2. Deadline and Hand-In Items
The project is due on Monday, April 2 in HTML format. A brief report (2-3 pages)
of the project should be produced, describing the various components of the
system as well as a workflow of the user interface components. A discussion
of how you have met your objectives set out in your proposal should be discussed.
A discussion of comparison with related work should be presented. Similar to
the proposal, a discussion of the division of labor of the team should be explained
in the project report.
Every project must satisfy the following requirements:
- Web based system requirement. It must be a web based system to qualify a
project.
- Java Servlet driven. The project must include at least one Java Servlet
component.
- Database or XML driven backend. There must be either an XML and/or Database
component in the project.
3. Graduate Students
Graduate students are expected to give a class presentation on the week of
March 26. A 10 to 12 page term paper, in HTML format should be submitted on
April 2 together with the rest of the class. The term project consists of selecting
a new topic to explore, and an empirical or theoretical comparison of approaches
to the topic should be conducted. Conference-paper review criteria will be applied
to evaluate the term paper.
4. Suggestions for Final Project Ideas
The following are by no means an exhaustive list. New suggestions are welcome.

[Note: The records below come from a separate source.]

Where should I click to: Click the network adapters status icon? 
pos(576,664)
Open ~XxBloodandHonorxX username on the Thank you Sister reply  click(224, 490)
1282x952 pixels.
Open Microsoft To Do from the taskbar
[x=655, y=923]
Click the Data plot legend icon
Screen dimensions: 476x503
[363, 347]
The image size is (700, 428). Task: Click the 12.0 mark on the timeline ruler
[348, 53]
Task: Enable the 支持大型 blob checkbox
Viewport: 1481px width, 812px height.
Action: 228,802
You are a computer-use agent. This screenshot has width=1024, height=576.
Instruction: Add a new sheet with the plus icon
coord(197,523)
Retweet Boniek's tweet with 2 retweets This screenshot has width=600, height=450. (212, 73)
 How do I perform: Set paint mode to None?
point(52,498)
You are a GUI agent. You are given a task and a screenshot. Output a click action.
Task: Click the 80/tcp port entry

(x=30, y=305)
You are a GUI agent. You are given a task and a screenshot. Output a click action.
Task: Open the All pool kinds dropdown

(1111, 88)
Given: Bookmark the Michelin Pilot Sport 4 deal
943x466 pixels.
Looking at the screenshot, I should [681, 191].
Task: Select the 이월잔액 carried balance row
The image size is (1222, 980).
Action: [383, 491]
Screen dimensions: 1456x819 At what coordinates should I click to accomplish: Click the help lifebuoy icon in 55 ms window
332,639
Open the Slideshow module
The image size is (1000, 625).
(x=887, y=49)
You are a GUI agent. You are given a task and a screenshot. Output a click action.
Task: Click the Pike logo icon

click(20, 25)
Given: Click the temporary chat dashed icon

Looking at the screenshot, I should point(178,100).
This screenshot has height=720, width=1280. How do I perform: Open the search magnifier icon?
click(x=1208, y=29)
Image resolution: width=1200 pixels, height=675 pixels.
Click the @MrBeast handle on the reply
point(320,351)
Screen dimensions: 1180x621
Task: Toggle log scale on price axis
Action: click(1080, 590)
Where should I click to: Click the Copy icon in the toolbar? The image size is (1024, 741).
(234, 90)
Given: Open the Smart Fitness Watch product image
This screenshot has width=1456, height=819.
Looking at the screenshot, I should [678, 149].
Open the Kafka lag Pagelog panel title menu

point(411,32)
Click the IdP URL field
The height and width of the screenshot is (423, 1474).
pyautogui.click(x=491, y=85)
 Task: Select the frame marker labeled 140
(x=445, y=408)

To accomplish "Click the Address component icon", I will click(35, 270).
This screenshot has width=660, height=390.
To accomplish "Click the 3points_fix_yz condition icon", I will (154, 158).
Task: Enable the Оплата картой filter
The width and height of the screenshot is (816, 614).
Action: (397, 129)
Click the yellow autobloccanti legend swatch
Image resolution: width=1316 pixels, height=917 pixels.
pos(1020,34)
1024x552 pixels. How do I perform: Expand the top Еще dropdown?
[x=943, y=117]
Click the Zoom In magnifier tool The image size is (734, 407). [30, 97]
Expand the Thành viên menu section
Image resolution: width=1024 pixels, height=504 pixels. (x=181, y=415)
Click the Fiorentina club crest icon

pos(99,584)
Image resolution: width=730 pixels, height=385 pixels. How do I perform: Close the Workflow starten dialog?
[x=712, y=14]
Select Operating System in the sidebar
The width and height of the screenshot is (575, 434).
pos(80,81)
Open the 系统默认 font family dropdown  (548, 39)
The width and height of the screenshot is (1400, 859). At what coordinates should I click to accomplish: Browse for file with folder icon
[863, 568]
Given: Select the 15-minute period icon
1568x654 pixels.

- A smart ecommerce web site that helps users in comparison shopping.
- A news web site that integrates news items from multiple web sites.
- A meta-search engine that integrates the search results from other search
engines.
- A personalized job-hunting web site that hunts for jobs on behalf of a user.
- A query system that estimates the number of popularity of any given web
page using smart crawlers.
- A topic-specific crawler based search engine.
- A wireless portal site that allows a PDA to access the Web using WML and
personalization agents.
- A travel planning assistant that helps users make travel plans based on
information from multiple information sources on the web.
- A B2B matchmaking web site that streamlines supply chain management between
supply and demand.
- A interactive search engine that learns users' intentions through user feedback.